(Collected data)
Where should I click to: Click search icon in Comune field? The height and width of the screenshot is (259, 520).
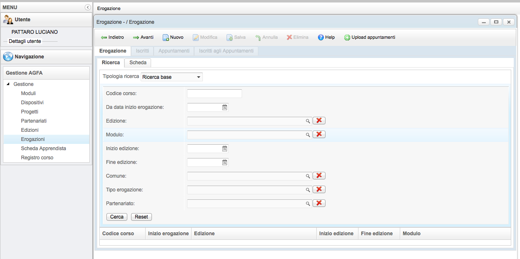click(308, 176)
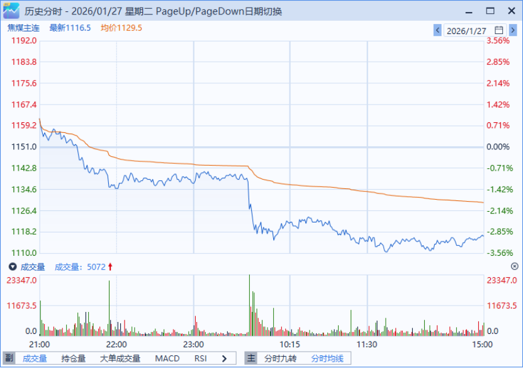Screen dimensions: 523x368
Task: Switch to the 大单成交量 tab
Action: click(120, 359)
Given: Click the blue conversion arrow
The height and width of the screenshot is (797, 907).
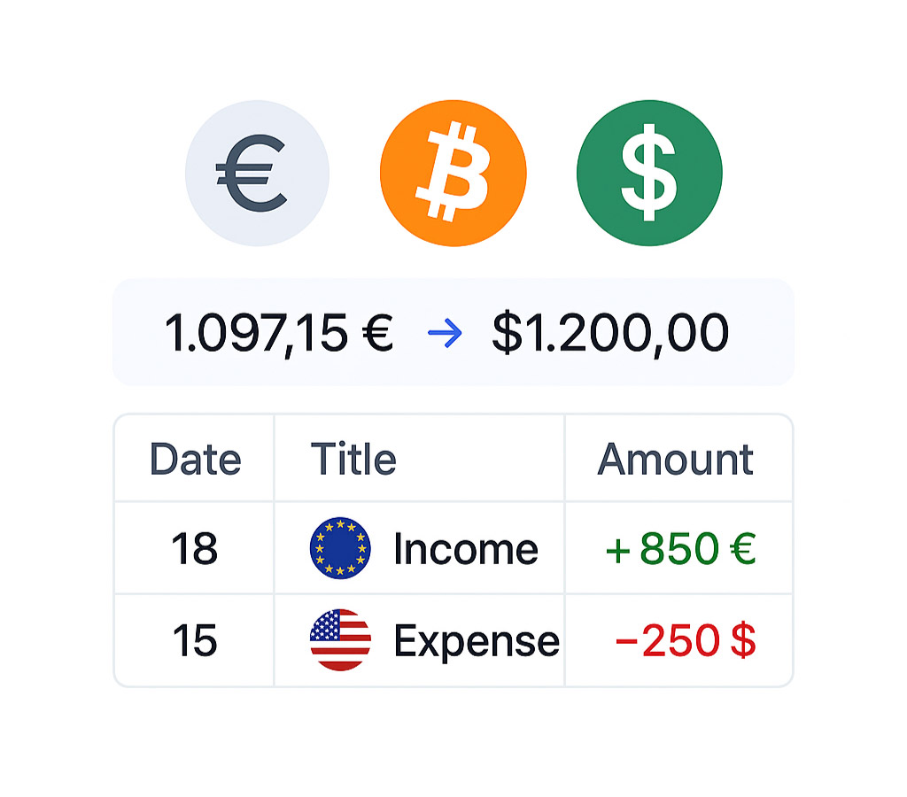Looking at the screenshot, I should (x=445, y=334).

To do -> From the line with "Given: Click the blue conversion arrow" to the final line of the entries above, reproduce each line exactly and nothing else; the pictures stay out.

Solution to the exercise ->
Given: Click the blue conversion arrow
The height and width of the screenshot is (797, 907).
Looking at the screenshot, I should (x=445, y=334).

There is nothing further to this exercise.